*WORK REQUIRED*
Going through the records that follow, please count the lines with "will" in them and give only the count.

(MATERIAL TO PROCESS begins)

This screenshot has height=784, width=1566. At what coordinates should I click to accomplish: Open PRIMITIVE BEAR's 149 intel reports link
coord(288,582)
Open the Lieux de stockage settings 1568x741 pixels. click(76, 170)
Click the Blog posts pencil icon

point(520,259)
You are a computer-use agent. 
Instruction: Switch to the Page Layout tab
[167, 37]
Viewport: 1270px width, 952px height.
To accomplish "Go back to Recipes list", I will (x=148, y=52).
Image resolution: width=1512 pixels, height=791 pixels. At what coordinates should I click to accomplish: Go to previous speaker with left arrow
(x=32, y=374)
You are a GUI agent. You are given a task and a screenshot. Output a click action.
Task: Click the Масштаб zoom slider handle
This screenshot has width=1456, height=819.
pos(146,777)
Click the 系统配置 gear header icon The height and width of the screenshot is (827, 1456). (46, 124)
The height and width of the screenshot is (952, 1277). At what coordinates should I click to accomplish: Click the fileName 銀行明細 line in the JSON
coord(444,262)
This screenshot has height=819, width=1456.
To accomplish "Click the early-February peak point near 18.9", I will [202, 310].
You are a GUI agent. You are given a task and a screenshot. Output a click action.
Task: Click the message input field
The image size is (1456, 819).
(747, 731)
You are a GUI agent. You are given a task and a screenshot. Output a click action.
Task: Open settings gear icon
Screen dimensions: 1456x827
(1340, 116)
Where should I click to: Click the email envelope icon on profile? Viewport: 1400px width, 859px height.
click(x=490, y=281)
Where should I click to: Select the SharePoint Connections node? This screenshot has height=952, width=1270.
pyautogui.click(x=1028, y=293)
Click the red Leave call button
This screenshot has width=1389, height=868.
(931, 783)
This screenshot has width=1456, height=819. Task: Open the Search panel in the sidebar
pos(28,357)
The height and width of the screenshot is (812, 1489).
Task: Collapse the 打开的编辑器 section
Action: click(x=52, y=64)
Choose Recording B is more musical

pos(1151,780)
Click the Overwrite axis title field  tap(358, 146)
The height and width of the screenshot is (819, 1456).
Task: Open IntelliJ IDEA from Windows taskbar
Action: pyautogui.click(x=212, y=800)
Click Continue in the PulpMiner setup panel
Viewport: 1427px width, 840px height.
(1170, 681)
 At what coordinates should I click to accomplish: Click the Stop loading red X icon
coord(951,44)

(MATERIAL TO PROCESS ends)

*RESULT OF THIS TASK*
2